Altre idee interessanti emerse dalla giornata di confronto a Cremona?

«Siamo arrivati alla condivisione di alcune idee che potrebbero far nascere interessanti progetti in futuro. Nel frattempo, però, bisognerebbe ragionare sulla costituzione di una sorta di “sindacato delle città musicali”. In quel modo ci si potrebbe interfacciare con maggior forza con il Ministero della Cultura al fine di realizzare e condividere alcune attività, e di spingere verso una diversa distribuzione del FUS, che valorizzi progetti di rete e gli aspetti qualitativi, invece che fermarsi al dato quantitativo di incassi e biglietti.»

Ci può fare qualche esempio?

«Alcune città realizzano progetti che non sono fra loro in concorrenza, ma anzi possono risultare fra di loro complementari. Cremona, ad esempio, ha una richiesta gigantesca di cori e orchestre amatoriali che vogliono andare a suonare nella città di Stradivari a proprie spese, solo per il gusto di andare a suonare in un luogo mitico. Si potrebbe pensare di organizzare anche a Verona un tipo di turismo alternativo come questo. Noi, con l’Arena, una cosa di questo tipo la potremmo fare senza problemi. Se un’orchestra amatoriale vuole venire a suonare nella città dell’opera per eccellenza questa deve essere intercettata da noi in qualche modo e favorita.» 

Quindi quali saranno le prime iniziative che come amministrazione intendete prendere?

«C’è già l’idea di iniziare a lavorare anche a Verona per la creazione di un ufficio dedicato alle attività musicali sul modello bresciano. Un punto unico per cui chi vuole fare eventi a Verona dove concentrare le richieste e trovare risposta alle proprie domande. Oggi è ancora troppo complicato. Anche chi è animato dalle migliori intenzioni rischia di scoraggiarsi di fronte all’infernale burocrazia in cui siamo immersi. Bisogna semplificare.» 

Verona negli anni Novanta vantava una scena musicale – rock, pop e non solo – molto attiva, alla pari di altre importanti realtà italiane come Catania, allora in auge. Poi, negli ultimi venti anni, purtroppo molto si è perso di quel mondo. Come mai?

«In effetti fa impressione vedere come fino a qualche tempo fa erano le altre città a guardare a Verona per il livello della sua “scena” musicale e notare come invece ora quella scena di fatto non esiste più. Molte cose sono cambiate da allora, ma si può tentare di recuperare, attraverso provvedimenti ad hoc, quel livello andato perduto, lavorando innanzitutto su semplificazione amministrativa, supporto istituzionale e identificazione di nuovi spazi. Dobbiamo costruire un Comune amico della musica, non capace solo di proibire e multare.»

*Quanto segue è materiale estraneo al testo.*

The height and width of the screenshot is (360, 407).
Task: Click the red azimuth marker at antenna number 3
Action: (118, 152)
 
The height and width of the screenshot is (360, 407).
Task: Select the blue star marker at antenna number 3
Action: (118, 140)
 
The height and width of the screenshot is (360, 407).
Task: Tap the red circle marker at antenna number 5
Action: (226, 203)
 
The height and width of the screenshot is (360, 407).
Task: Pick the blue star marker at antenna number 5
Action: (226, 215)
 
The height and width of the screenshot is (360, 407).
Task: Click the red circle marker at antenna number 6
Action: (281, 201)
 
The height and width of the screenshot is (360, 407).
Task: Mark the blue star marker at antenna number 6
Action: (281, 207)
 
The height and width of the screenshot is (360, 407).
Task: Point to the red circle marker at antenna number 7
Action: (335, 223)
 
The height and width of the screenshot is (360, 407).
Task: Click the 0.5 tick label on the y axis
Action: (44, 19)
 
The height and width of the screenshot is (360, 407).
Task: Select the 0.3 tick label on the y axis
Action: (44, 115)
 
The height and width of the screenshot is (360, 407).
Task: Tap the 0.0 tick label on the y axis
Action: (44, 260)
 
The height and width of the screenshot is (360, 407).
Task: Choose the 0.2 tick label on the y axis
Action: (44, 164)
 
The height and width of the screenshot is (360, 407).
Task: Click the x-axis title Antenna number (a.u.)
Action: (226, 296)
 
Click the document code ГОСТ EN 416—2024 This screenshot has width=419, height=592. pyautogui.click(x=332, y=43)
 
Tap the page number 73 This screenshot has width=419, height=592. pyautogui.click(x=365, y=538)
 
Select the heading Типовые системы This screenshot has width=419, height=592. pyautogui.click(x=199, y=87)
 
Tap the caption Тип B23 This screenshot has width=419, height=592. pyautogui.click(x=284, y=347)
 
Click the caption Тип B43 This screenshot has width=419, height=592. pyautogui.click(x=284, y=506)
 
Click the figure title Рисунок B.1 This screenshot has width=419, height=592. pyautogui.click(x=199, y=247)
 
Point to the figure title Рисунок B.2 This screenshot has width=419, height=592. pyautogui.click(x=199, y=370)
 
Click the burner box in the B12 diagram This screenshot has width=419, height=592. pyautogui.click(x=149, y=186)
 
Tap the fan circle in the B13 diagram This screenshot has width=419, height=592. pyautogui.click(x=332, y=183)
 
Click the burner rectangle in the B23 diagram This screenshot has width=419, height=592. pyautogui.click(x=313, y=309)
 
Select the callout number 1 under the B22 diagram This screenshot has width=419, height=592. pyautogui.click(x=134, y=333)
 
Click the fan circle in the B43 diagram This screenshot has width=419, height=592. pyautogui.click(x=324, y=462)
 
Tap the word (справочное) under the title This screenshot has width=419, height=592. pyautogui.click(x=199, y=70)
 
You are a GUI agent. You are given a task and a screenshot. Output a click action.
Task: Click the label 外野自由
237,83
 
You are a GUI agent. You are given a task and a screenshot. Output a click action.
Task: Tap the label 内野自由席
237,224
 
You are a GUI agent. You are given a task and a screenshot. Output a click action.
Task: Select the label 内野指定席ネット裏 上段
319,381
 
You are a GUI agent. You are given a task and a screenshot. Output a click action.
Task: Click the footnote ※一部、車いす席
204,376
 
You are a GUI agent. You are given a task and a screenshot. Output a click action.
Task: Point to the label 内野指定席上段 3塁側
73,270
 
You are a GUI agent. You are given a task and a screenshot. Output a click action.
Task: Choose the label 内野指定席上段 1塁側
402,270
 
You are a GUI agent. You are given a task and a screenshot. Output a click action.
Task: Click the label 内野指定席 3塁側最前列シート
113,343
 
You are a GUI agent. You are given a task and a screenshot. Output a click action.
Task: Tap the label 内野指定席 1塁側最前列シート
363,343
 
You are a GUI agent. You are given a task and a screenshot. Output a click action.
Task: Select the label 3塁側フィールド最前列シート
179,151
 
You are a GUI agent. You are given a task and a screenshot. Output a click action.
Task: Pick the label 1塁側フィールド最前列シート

I locali come possono essere incentivati a proporre musica dal vivo?

«Il tema va affrontato semplificando innanzitutto i regolamenti. Una cosa, però, dev’essere chiara: semplificare non significa dare il “liberi tutti”. Dobbiamo continuare a tutelare i residenti. Va creata una situazione in cui possano convivere bene fra loro coloro che vivono in certe aree e i locali che intendono proporre musica dal vivo. Occorre creare regolamentazioni tecniche che permettano di aumentare l’offerta musicale senza devastare la vita ai cittadini. Fissiamo bene gli orari e i volumi e, allo stesso tempo, non rendiamo la vita impossibile a chi vuole far suonare la band locale, perché poi altrimenti si tarpa la crescita del tessuto artistico.» 

In questo senso Veronetta, che ha già una vocazione in questo senso, potrebbe diventare nel tempo un quartiere “artistico-musicale” sul modello di altri quartieri di altre città d’Europa? Pensiamo a Temple Bar a Dublino, ma non solo…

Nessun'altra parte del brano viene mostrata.